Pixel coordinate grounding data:

━━━━━━━━━━━━━━━━━━━━━━━━━━━━━━

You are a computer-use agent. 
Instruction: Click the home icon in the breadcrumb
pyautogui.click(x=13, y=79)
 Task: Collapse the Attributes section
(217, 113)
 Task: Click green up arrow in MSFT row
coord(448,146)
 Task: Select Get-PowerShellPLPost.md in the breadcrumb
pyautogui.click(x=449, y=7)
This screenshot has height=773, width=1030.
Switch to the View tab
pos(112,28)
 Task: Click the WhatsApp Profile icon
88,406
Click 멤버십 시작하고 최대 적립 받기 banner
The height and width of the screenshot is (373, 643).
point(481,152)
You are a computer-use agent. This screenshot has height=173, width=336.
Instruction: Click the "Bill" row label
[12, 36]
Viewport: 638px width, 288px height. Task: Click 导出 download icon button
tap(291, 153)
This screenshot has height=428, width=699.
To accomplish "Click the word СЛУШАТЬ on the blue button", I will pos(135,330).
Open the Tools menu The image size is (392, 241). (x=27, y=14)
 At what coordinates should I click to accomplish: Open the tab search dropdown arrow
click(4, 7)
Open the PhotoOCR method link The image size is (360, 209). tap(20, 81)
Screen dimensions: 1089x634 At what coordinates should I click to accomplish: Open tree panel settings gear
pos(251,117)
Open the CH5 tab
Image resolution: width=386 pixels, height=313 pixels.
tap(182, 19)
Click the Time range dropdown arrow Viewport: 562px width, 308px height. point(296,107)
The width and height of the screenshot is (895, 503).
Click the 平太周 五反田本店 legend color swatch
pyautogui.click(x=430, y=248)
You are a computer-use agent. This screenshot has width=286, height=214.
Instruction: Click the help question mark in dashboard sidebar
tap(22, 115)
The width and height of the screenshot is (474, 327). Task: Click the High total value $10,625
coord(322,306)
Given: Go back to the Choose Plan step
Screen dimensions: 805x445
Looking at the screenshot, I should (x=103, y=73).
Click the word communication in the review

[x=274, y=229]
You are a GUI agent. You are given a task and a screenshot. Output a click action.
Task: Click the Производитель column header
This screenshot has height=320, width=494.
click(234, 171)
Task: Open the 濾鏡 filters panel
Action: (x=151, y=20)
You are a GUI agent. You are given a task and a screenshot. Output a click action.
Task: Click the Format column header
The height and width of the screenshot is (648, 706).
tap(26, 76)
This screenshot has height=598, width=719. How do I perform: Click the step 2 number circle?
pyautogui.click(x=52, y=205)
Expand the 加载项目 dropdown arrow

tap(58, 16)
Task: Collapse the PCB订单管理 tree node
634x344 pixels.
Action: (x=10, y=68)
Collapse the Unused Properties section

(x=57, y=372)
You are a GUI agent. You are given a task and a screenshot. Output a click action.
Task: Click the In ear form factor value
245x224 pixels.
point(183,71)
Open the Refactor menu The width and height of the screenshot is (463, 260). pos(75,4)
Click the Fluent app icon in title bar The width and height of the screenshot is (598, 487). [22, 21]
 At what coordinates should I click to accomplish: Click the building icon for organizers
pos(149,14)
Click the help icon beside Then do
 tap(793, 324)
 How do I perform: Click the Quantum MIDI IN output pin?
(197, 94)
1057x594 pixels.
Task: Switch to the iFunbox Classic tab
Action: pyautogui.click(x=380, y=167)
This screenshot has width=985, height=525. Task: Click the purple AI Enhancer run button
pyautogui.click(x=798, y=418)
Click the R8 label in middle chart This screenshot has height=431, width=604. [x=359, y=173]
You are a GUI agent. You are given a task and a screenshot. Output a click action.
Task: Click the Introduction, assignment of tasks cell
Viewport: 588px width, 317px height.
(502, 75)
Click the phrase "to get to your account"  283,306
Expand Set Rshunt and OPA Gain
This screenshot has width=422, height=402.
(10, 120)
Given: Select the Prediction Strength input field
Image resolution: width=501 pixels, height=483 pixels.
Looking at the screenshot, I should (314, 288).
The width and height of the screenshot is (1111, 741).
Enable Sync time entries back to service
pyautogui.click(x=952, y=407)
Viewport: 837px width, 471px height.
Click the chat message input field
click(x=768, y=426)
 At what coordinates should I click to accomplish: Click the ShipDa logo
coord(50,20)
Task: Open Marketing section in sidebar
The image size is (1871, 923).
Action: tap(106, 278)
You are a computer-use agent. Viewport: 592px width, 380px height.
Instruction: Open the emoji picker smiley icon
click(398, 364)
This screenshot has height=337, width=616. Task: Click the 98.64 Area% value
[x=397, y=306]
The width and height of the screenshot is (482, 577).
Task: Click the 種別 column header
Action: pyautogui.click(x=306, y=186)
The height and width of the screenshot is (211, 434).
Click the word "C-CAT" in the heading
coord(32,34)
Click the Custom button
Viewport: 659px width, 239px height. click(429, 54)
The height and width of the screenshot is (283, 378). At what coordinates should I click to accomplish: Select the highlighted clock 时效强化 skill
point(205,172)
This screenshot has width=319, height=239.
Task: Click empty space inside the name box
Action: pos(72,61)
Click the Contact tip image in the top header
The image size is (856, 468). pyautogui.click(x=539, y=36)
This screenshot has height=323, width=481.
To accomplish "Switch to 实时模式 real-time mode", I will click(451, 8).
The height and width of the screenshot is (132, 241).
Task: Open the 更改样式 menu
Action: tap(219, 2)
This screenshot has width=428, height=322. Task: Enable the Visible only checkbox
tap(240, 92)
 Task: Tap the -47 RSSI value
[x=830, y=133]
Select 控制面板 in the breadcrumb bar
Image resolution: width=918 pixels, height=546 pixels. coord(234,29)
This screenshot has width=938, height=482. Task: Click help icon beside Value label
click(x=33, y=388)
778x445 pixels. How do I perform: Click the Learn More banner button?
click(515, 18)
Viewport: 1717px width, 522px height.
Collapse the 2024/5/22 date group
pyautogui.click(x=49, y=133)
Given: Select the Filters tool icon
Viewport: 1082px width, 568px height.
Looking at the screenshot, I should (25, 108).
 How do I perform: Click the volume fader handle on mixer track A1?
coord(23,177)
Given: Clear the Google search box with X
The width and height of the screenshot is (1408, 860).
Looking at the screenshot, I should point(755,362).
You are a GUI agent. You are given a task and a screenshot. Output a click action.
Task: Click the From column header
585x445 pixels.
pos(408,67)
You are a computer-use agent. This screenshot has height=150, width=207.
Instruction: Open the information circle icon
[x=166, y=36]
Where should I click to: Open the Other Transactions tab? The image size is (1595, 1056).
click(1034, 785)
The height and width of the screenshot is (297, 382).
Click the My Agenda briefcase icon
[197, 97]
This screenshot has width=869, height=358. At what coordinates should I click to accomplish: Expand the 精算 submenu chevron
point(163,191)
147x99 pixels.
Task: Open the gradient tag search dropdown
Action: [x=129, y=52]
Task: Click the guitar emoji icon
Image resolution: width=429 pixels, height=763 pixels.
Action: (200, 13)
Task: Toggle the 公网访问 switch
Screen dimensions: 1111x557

━━━━━━━━━━━━━━━━━━━━━━━━━━━━━━

### WHAT NEEDS TO BE DONE
Reproduce each line of the data without any change.

### THE COMPLETED TASK
You are a computer-use agent. 
Instruction: Click the home icon in the breadcrumb
pyautogui.click(x=13, y=79)
 Task: Collapse the Attributes section
(217, 113)
 Task: Click green up arrow in MSFT row
coord(448,146)
 Task: Select Get-PowerShellPLPost.md in the breadcrumb
pyautogui.click(x=449, y=7)
This screenshot has height=773, width=1030.
Switch to the View tab
pos(112,28)
 Task: Click the WhatsApp Profile icon
88,406
Click 멤버십 시작하고 최대 적립 받기 banner
The height and width of the screenshot is (373, 643).
point(481,152)
You are a computer-use agent. This screenshot has height=173, width=336.
Instruction: Click the "Bill" row label
[12, 36]
Viewport: 638px width, 288px height. Task: Click 导出 download icon button
tap(291, 153)
This screenshot has height=428, width=699.
To accomplish "Click the word СЛУШАТЬ on the blue button", I will pos(135,330).
Open the Tools menu The image size is (392, 241). (x=27, y=14)
 At what coordinates should I click to accomplish: Open the tab search dropdown arrow
click(4, 7)
Open the PhotoOCR method link The image size is (360, 209). tap(20, 81)
Screen dimensions: 1089x634 At what coordinates should I click to accomplish: Open tree panel settings gear
pos(251,117)
Open the CH5 tab
Image resolution: width=386 pixels, height=313 pixels.
tap(182, 19)
Click the Time range dropdown arrow Viewport: 562px width, 308px height. point(296,107)
The width and height of the screenshot is (895, 503).
Click the 平太周 五反田本店 legend color swatch
pyautogui.click(x=430, y=248)
You are a computer-use agent. This screenshot has width=286, height=214.
Instruction: Click the help question mark in dashboard sidebar
tap(22, 115)
The width and height of the screenshot is (474, 327). Task: Click the High total value $10,625
coord(322,306)
Given: Go back to the Choose Plan step
Screen dimensions: 805x445
Looking at the screenshot, I should (x=103, y=73).
Click the word communication in the review

[x=274, y=229]
You are a GUI agent. You are given a task and a screenshot. Output a click action.
Task: Click the Производитель column header
This screenshot has height=320, width=494.
click(234, 171)
Task: Open the 濾鏡 filters panel
Action: (x=151, y=20)
You are a GUI agent. You are given a task and a screenshot. Output a click action.
Task: Click the Format column header
The height and width of the screenshot is (648, 706).
tap(26, 76)
This screenshot has height=598, width=719. How do I perform: Click the step 2 number circle?
pyautogui.click(x=52, y=205)
Expand the 加载项目 dropdown arrow

tap(58, 16)
Task: Collapse the PCB订单管理 tree node
634x344 pixels.
Action: (x=10, y=68)
Collapse the Unused Properties section

(x=57, y=372)
You are a GUI agent. You are given a task and a screenshot. Output a click action.
Task: Click the In ear form factor value
245x224 pixels.
point(183,71)
Open the Refactor menu The width and height of the screenshot is (463, 260). pos(75,4)
Click the Fluent app icon in title bar The width and height of the screenshot is (598, 487). [22, 21]
 At what coordinates should I click to accomplish: Click the building icon for organizers
pos(149,14)
Click the help icon beside Then do
 tap(793, 324)
 How do I perform: Click the Quantum MIDI IN output pin?
(197, 94)
1057x594 pixels.
Task: Switch to the iFunbox Classic tab
Action: pyautogui.click(x=380, y=167)
This screenshot has width=985, height=525. Task: Click the purple AI Enhancer run button
pyautogui.click(x=798, y=418)
Click the R8 label in middle chart This screenshot has height=431, width=604. [x=359, y=173]
You are a GUI agent. You are given a task and a screenshot. Output a click action.
Task: Click the Introduction, assignment of tasks cell
Viewport: 588px width, 317px height.
(502, 75)
Click the phrase "to get to your account"  283,306
Expand Set Rshunt and OPA Gain
This screenshot has width=422, height=402.
(10, 120)
Given: Select the Prediction Strength input field
Image resolution: width=501 pixels, height=483 pixels.
Looking at the screenshot, I should (314, 288).
The width and height of the screenshot is (1111, 741).
Enable Sync time entries back to service
pyautogui.click(x=952, y=407)
Viewport: 837px width, 471px height.
Click the chat message input field
click(x=768, y=426)
 At what coordinates should I click to accomplish: Click the ShipDa logo
coord(50,20)
Task: Open Marketing section in sidebar
The image size is (1871, 923).
Action: tap(106, 278)
You are a computer-use agent. Viewport: 592px width, 380px height.
Instruction: Open the emoji picker smiley icon
click(398, 364)
This screenshot has height=337, width=616. Task: Click the 98.64 Area% value
[x=397, y=306]
The width and height of the screenshot is (482, 577).
Task: Click the 種別 column header
Action: pyautogui.click(x=306, y=186)
The height and width of the screenshot is (211, 434).
Click the word "C-CAT" in the heading
coord(32,34)
Click the Custom button
Viewport: 659px width, 239px height. click(429, 54)
The height and width of the screenshot is (283, 378). At what coordinates should I click to accomplish: Select the highlighted clock 时效强化 skill
point(205,172)
This screenshot has width=319, height=239.
Task: Click empty space inside the name box
Action: pos(72,61)
Click the Contact tip image in the top header
The image size is (856, 468). pyautogui.click(x=539, y=36)
This screenshot has height=323, width=481.
To accomplish "Switch to 实时模式 real-time mode", I will click(451, 8).
The height and width of the screenshot is (132, 241).
Task: Open the 更改样式 menu
Action: tap(219, 2)
This screenshot has width=428, height=322. Task: Enable the Visible only checkbox
tap(240, 92)
 Task: Tap the -47 RSSI value
[x=830, y=133]
Select 控制面板 in the breadcrumb bar
Image resolution: width=918 pixels, height=546 pixels. coord(234,29)
This screenshot has width=938, height=482. Task: Click help icon beside Value label
click(x=33, y=388)
778x445 pixels. How do I perform: Click the Learn More banner button?
click(515, 18)
Viewport: 1717px width, 522px height.
Collapse the 2024/5/22 date group
pyautogui.click(x=49, y=133)
Given: Select the Filters tool icon
Viewport: 1082px width, 568px height.
Looking at the screenshot, I should (25, 108).
 How do I perform: Click the volume fader handle on mixer track A1?
coord(23,177)
Given: Clear the Google search box with X
The width and height of the screenshot is (1408, 860).
Looking at the screenshot, I should point(755,362).
You are a GUI agent. You are given a task and a screenshot. Output a click action.
Task: Click the From column header
585x445 pixels.
pos(408,67)
You are a computer-use agent. This screenshot has height=150, width=207.
Instruction: Open the information circle icon
[x=166, y=36]
Where should I click to: Open the Other Transactions tab? The image size is (1595, 1056).
click(1034, 785)
The height and width of the screenshot is (297, 382).
Click the My Agenda briefcase icon
[197, 97]
This screenshot has width=869, height=358. At what coordinates should I click to accomplish: Expand the 精算 submenu chevron
point(163,191)
147x99 pixels.
Task: Open the gradient tag search dropdown
Action: [x=129, y=52]
Task: Click the guitar emoji icon
Image resolution: width=429 pixels, height=763 pixels.
Action: (200, 13)
Task: Toggle the 公网访问 switch
Screen dimensions: 1111x557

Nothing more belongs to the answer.